START Provided entries

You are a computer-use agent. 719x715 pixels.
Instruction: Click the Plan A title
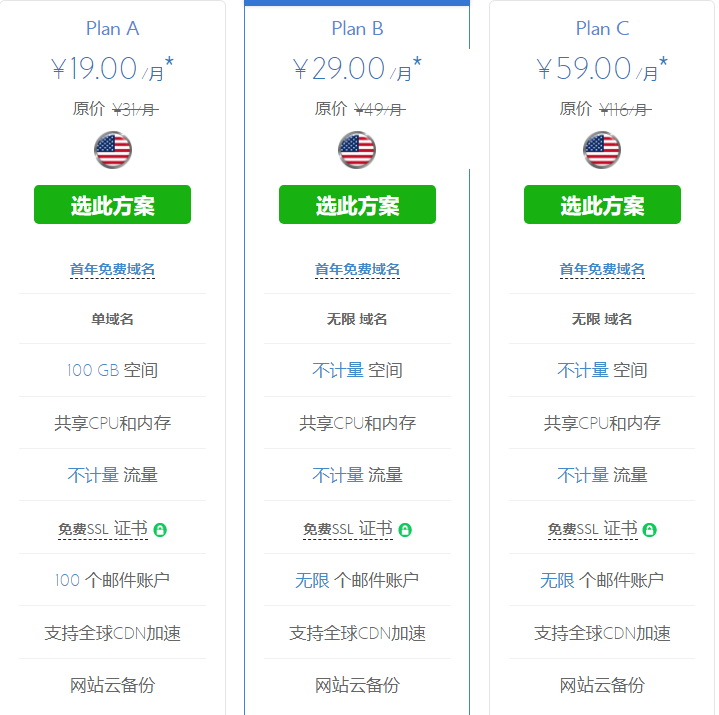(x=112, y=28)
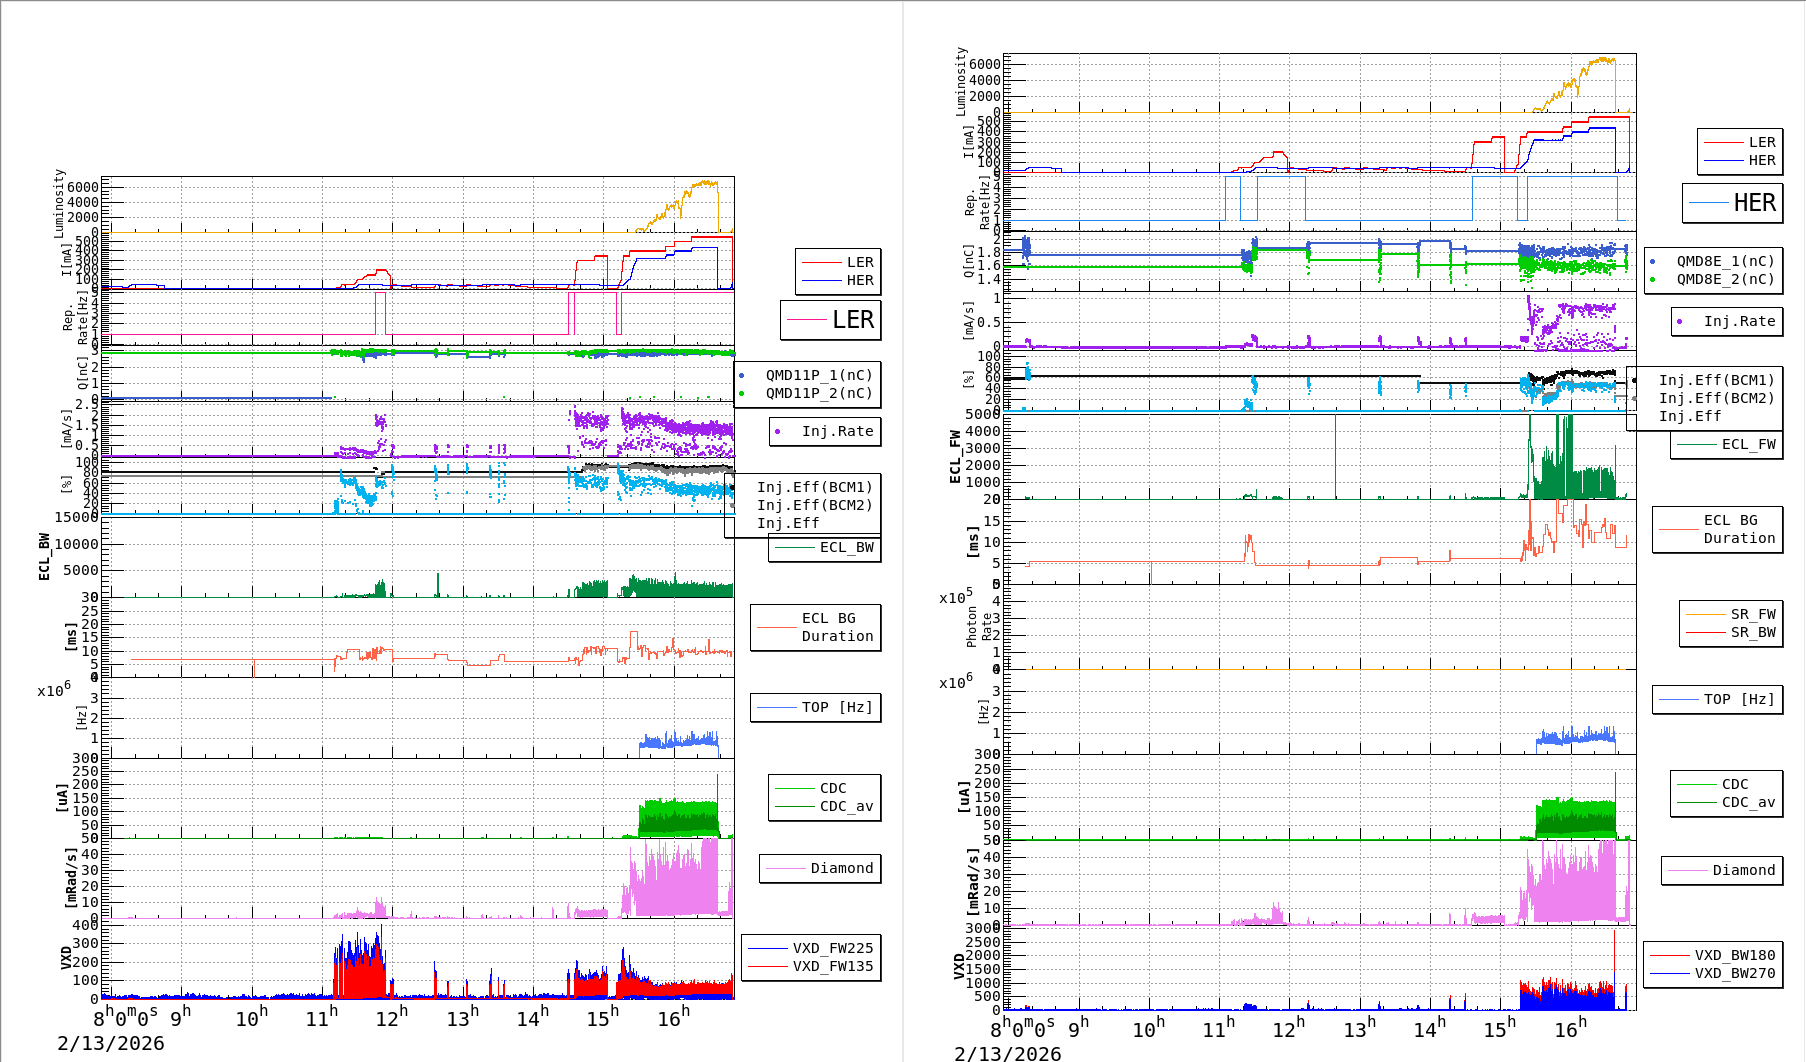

END Provided entries
START Provided entries

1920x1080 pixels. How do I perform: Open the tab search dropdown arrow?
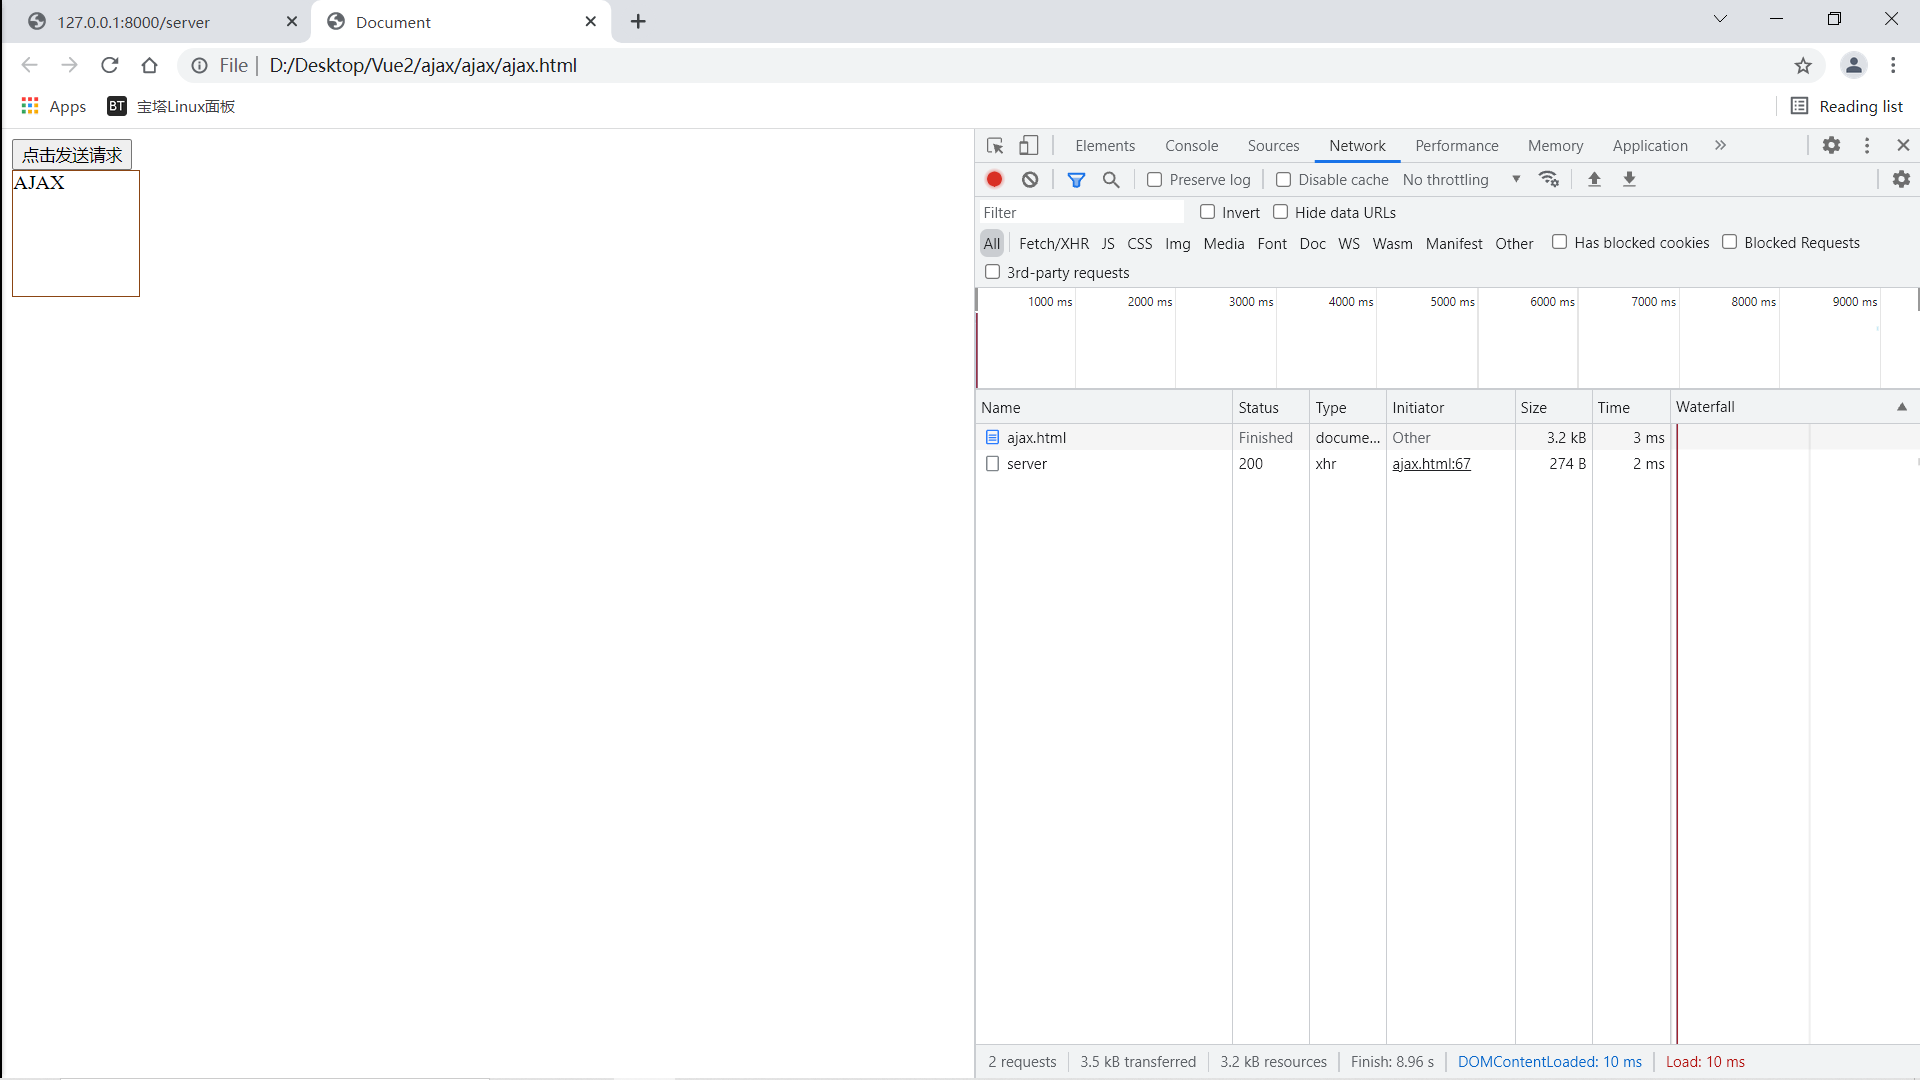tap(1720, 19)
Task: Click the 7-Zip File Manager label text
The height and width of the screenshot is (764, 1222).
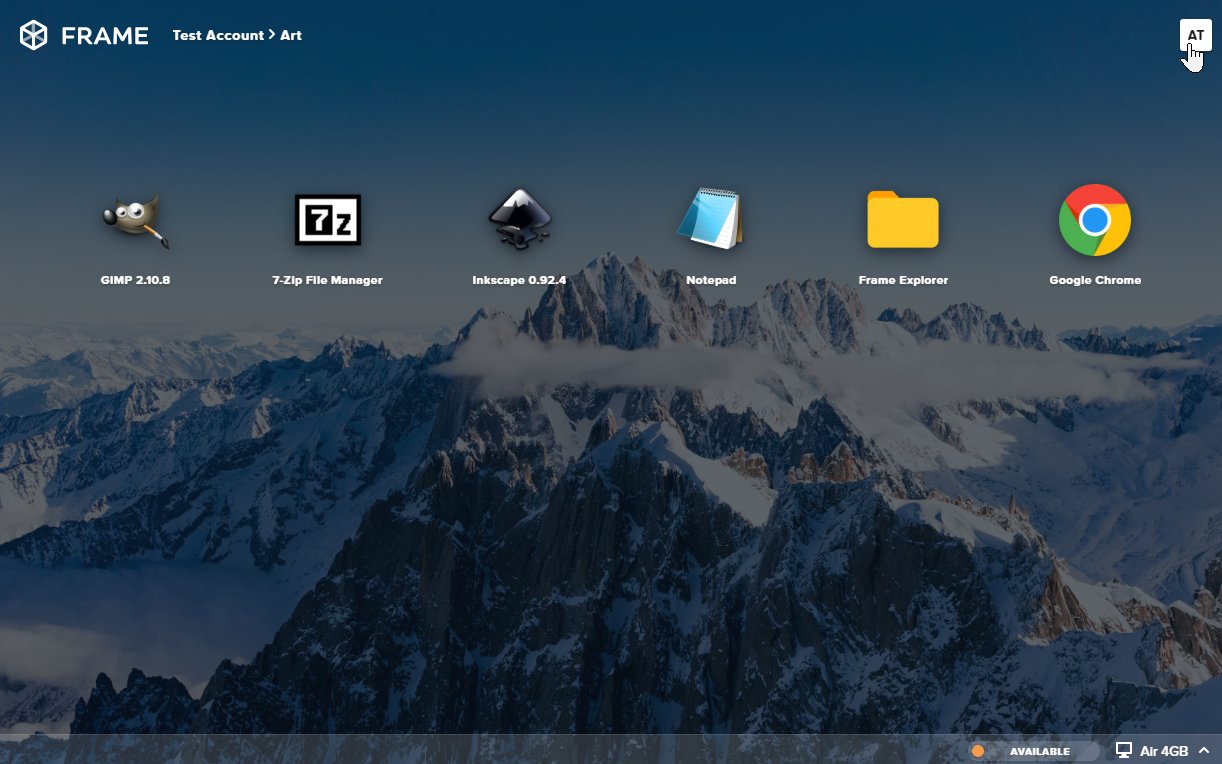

END Provided entries
START Provided entries

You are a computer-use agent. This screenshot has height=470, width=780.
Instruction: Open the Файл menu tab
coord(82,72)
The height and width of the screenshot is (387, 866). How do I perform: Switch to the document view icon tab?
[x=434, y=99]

END Provided entries

-- Goal --
Render everything in the listing from the line containing "You are a computer-use agent. 719x715 pixels." down to the line containing "(x=112, y=28)" as a two-column CSV with columns named instruction and coordinates. Put each instruction and its coordinates on one row, each in a single quoted field with line breaks replaced by spaces, and leave the pictures out.

-- Result --
instruction,coordinates
"You are a computer-use agent. 719x715 pixels. Instruction: Click the Plan A title","(x=112, y=28)"